Avant même que Caroline ne puisse se mettre de nouveau à jouer, Hurst proposa une partie de cartes. Darcy répondit qu'il préférait lire mais les encouragea à jouer dans l'espoir de tenir Mme Clarke occupée et loin de lui. Cependant, il avait à peine commencé sa lecture lorsque Mme Clarke l'interrompit :
- Mr Darcy, il faut que vous me veniez en aide. Je suis tombée sur un jeu difficile. Je ne crois pas que je serais en mesure de jouer convenablement.
Elle battit des cils dans sa direction tout en prononçant ses paroles.
- Mme Clarke, je n'ignore pas que vous êtes tout à fait compétente au Whist. Je suis sûr que vous vous en sortirez très bien sans mon aide, répondit-il d'un ton froidement poli sans adresser un seul regard dans sa direction. Et vous devriez vous adresser à votre mari pour demander de l'aide.
Il était parfaitement conscient que Clarke ne connaissait absolument rien à la musique et ne lui serait d'aucune utilité, même s'il se vantait de tout connaître dans le domaine musical. Demander son aide serait parfaitement inutile.

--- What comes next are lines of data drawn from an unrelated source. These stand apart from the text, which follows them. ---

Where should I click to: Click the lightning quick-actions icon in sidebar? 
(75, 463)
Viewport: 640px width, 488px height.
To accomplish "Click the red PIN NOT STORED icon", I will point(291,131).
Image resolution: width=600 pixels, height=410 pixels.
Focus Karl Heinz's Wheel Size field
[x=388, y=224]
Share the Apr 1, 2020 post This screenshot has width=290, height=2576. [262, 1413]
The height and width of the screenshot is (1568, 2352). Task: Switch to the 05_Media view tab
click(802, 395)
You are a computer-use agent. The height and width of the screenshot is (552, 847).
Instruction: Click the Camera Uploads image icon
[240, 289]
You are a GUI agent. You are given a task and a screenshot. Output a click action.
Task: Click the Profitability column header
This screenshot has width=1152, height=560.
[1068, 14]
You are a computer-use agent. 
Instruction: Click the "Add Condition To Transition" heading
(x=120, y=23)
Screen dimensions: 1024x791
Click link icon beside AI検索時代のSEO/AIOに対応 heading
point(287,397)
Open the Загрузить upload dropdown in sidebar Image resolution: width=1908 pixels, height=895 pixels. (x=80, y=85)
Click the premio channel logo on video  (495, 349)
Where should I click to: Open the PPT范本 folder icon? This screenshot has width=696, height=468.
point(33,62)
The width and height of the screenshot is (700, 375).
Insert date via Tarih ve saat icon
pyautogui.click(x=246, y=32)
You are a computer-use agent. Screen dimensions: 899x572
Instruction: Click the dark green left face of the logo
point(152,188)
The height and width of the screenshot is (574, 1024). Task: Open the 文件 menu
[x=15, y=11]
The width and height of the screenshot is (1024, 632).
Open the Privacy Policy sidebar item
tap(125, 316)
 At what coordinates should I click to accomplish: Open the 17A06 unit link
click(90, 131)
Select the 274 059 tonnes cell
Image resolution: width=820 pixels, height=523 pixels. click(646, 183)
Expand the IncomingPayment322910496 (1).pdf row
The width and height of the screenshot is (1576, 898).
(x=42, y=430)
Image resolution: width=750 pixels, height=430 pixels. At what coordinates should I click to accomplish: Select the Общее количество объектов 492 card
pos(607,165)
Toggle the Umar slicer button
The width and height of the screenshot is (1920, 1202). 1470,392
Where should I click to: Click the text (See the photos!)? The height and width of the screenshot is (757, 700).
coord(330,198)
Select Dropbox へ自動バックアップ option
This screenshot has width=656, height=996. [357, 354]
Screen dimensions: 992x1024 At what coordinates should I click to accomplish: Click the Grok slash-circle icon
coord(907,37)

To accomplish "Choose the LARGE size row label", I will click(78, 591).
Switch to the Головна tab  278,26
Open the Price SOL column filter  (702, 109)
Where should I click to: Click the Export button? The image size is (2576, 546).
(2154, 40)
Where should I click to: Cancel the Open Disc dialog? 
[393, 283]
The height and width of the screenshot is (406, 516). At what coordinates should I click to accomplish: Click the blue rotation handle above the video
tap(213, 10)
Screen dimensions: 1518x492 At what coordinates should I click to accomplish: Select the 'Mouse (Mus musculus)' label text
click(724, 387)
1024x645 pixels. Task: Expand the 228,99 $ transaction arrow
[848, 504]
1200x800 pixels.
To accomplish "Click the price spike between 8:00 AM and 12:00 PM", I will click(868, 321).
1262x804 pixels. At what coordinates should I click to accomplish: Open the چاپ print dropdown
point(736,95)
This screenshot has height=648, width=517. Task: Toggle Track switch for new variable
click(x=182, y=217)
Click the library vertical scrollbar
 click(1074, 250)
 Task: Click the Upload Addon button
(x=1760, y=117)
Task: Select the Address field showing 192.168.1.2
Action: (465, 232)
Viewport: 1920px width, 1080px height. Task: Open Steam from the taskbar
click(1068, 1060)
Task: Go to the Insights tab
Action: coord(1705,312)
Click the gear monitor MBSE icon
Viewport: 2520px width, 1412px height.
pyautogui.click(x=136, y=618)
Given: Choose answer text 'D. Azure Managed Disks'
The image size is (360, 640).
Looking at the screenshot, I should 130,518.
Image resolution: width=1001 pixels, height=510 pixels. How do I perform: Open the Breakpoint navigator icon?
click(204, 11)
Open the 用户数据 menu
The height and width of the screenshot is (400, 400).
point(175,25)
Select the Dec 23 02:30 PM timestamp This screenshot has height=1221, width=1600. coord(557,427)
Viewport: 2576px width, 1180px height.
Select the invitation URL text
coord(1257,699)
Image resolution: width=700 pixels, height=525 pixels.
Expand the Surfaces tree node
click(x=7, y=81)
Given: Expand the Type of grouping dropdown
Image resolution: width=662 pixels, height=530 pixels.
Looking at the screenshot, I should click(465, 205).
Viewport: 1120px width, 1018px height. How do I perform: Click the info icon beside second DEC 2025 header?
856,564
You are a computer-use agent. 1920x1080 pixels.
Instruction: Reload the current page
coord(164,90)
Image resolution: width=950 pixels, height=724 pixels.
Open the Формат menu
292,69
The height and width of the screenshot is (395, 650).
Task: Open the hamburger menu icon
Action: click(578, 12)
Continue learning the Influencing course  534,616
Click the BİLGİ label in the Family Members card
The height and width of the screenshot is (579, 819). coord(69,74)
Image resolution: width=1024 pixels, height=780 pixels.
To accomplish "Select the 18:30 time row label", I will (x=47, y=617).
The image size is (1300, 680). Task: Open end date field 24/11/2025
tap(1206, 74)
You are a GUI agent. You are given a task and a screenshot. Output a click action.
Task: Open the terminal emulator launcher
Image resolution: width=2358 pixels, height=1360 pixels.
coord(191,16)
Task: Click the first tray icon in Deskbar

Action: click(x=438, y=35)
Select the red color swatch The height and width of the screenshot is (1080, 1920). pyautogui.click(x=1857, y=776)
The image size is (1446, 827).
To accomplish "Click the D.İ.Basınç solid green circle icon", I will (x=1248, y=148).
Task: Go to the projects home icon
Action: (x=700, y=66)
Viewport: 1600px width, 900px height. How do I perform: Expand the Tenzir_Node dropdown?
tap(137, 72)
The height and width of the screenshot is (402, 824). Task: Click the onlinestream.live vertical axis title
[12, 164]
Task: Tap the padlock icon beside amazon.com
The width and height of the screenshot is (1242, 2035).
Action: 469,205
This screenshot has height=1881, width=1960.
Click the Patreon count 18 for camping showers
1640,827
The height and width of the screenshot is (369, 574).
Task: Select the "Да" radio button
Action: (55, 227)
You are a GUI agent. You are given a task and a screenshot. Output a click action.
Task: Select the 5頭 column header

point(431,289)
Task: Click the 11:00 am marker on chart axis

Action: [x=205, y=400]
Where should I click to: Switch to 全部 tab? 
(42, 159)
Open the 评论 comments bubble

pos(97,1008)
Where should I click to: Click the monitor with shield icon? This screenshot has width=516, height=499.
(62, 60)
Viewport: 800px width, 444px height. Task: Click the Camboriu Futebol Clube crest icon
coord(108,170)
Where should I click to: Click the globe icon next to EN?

S'il avait tourné la tête pour la regarder dans sa direction, il aurait remarqué que Mme Clarke avait redressé le menton et arboré un petit sourire en prenant ses paroles pour un compliment. Après avoir joué plusieurs morceaux, le majordome se présenta avec le plateau du thé. Darcy se fit servir une tasse et dut supporter le bavardage de Mme Clarke avant de prendre congé et de se retirer pour la nuit.